けいざい徒然草

「ブラック・レイン」の汚名返上なるか?福山主演のJ・ウー最新作で問われる大阪ロケの「おもてなし」度

 これによって海外から続々と大阪へロケに訪れることが期待されたが、そうはならなかった。撮影時の規制のあまりの多さに業を煮やしたスコット監督が「二度とこの地では撮らない」と捨てぜりふを残して去り、こうした大阪の悪評が海外の映画界にまたたくまに広まったからだ。

 当時の産経新聞などによると、大阪での主なロケは昭和63年10月末から11月にかけて実施。

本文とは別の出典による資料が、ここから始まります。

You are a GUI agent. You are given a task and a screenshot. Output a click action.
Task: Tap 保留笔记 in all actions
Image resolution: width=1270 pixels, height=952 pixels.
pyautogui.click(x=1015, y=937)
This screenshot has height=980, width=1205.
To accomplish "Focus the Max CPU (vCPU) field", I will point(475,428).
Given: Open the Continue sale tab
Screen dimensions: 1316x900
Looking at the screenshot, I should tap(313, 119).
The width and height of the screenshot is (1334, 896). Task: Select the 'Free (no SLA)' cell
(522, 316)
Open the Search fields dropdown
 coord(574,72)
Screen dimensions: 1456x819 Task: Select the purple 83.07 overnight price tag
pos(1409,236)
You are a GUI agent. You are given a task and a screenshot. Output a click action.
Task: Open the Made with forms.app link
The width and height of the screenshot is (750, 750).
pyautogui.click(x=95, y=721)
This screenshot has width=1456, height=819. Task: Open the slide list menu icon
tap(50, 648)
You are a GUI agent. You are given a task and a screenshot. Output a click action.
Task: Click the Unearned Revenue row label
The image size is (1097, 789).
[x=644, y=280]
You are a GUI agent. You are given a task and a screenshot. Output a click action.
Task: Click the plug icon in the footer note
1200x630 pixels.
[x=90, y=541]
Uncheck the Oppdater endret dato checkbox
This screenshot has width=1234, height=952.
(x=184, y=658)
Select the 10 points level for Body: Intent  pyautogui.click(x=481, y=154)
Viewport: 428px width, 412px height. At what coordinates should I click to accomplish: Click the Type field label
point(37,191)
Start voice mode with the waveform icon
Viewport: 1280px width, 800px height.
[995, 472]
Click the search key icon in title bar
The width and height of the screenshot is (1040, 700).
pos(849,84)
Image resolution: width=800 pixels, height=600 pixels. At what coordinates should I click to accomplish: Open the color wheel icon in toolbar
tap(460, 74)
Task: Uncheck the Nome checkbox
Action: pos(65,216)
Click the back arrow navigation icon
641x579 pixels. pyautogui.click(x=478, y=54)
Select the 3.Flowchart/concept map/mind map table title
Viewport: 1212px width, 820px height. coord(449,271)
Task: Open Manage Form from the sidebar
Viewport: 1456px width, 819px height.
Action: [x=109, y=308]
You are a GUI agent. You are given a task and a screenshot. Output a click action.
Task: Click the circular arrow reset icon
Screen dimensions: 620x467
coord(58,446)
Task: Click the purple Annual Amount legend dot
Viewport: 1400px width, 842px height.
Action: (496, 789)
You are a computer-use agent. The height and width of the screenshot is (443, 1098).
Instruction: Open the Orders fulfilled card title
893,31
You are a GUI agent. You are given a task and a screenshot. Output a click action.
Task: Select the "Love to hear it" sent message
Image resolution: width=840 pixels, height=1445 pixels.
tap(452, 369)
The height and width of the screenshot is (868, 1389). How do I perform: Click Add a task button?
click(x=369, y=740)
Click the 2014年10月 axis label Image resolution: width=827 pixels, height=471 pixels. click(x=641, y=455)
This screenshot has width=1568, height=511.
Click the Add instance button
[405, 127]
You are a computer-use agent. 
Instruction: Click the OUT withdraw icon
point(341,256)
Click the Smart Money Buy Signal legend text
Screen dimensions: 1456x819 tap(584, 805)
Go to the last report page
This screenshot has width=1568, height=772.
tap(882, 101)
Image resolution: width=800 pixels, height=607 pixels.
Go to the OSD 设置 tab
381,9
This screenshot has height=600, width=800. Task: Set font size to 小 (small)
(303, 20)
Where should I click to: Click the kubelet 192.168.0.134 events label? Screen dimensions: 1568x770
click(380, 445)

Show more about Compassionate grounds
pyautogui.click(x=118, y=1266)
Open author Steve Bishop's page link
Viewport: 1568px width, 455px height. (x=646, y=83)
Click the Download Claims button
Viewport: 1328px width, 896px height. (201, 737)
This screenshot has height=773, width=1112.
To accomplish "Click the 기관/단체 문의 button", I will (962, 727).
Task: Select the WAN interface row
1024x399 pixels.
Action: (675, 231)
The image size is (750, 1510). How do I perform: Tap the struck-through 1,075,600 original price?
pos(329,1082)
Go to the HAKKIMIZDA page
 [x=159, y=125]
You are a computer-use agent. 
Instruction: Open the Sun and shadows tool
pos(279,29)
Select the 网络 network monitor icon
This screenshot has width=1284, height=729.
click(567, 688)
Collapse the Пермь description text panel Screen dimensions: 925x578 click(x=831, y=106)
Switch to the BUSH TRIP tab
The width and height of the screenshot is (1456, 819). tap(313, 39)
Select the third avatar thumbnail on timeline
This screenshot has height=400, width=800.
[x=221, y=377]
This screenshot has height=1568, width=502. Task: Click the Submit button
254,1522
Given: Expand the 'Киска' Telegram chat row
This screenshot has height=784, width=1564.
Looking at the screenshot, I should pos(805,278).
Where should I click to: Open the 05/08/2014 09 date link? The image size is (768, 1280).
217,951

大阪府庁本館を府警本部として撮影した際、制作側のガードマンが現場付近の通行を制限したため「業務に支障が出る」と府職員らからクレームが出たり、スタッフが撮影効果のために植物油を気化させた白煙が庁舎内に充満して府側が厳重に抗議したり-と騒動が続いたようだ。

 岸昌知事(当時)からは「できる限り協力する」とお墨付きを得ているとの思いがあった制作側に対し、府側は「良識の範囲内で撮影してもらえると思った」と困惑。このほかにも繁華街でのロケに府警からクレームがついたために脚本を大幅に書き換えたり、カーチェイスなどの撮影許可が降りなかったりといった規制の多さが、スコット監督を疲弊させたようだ。

ロケ環境向上の機運

 こうした事態を招いた背景には、ロケ撮影に対する国内外の認識の違いがあったことが大きい。映像作品の撮影を誘致し、地元経済の活性化につなげようとする組織であるフィルムコミッションの一つで、大阪商工会議所や大阪府・市などで構成する大阪フィルム・カウンシル(FC)のチーフコーディネーター、大野聡さんは「米国などでは文化や産業を振興する目的で映画の撮影が優先される土壌がある。海外の撮影陣はそのつもりで来日し、環境の違いに驚かされたのだろう」と指摘する。

 大阪FCは平成12年、前身の大阪ロケーション・サービス協議会が日本初のフィルムコミッションとして発足。「ブラック・レイン」での反省も踏まえつつ、大阪で撮影が行われることによるビジネス機会の創出や経済効果、大阪への集客力強化などをねらって、大阪府内の自治体や企業などの協力を得ながら撮影誘致や協力・支援などに取り組んできた。